アステラス製薬は12日、国際戦略品と位置づけるCLDN18.2陽性の進行・再発胃癌の治療薬「ビロイ点滴静注用100mg」(一般名:ゾルベツキシマブ遺伝子組み換え)を新発売した。世界初の発売となった。薬価は100mg1瓶が5万4502円。
これまでの治験でのスクリーニングではCLDN18.2陽性患者は約4割。適応患者を同定するため、ロシュ・ダイアグノスティックスのコンパニオン診断薬を用いる。
治験成績は、同剤とCAPOX療法(カペシタビンとオキサリプラチンを組み合わせた療法)の併用療法の第III相試験(GLOW試験)では、プラセボ群と比べ、主要評価項目の無増悪生存期間(PFS)が疾患の進行または死亡のリスクを31.3%減少した。

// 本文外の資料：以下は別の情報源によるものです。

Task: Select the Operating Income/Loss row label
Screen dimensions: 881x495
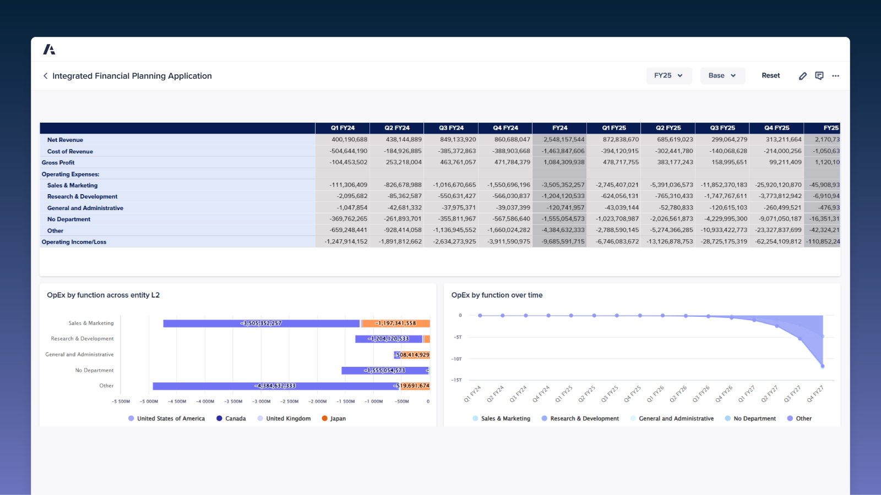Action: tap(74, 242)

中央値は、ゾルベツキシマブ群で8.21カ月、プラセボ群で6.80カ月だった。
欧米でも承認申請しており、米国では5月に申請が受理された。同剤の申請について当初、米国食品医薬品局(FDA)からゾルベツキシマブのCDMO施設を査察した結果、未解決の指摘事項があるため審査期限までに承認できない旨の通知を1月に受け、再申請し、それが受理された形。